__WHAT THIS TASK INVOLVES__: Copy the data word for word, from the line containing "You are a computer-use" through the end, including both ends. Leave the pictures out.

__DATA EXTRACT__:
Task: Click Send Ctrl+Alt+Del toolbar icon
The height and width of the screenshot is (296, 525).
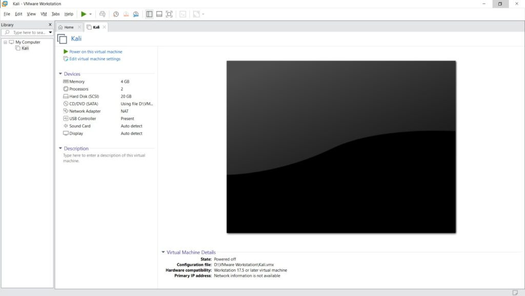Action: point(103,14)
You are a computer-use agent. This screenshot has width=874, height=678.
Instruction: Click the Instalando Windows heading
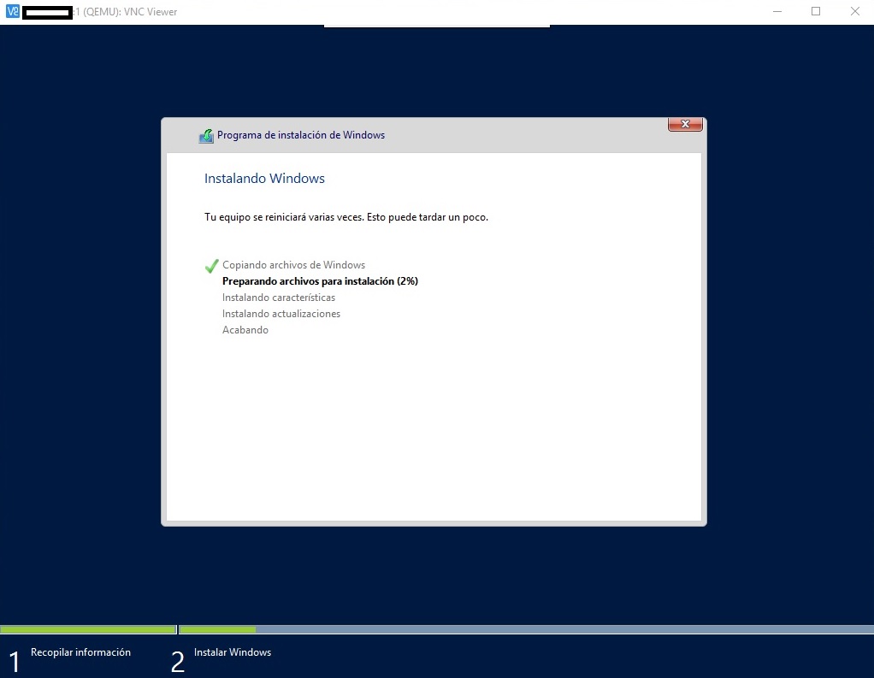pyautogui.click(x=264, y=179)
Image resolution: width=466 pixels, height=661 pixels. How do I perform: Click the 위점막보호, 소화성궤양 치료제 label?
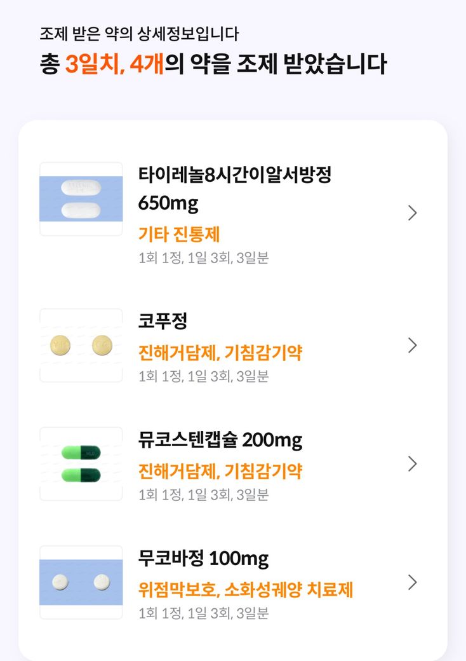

__SOLUTION TO THE PROBLEM__:
You are a computer-use agent. This screenshot has width=874, height=678.
Instruction: Click the Instalando Windows heading
pyautogui.click(x=264, y=179)
Image resolution: width=466 pixels, height=661 pixels. How do I perform: Click the 위점막보호, 소화성궤양 치료제 label?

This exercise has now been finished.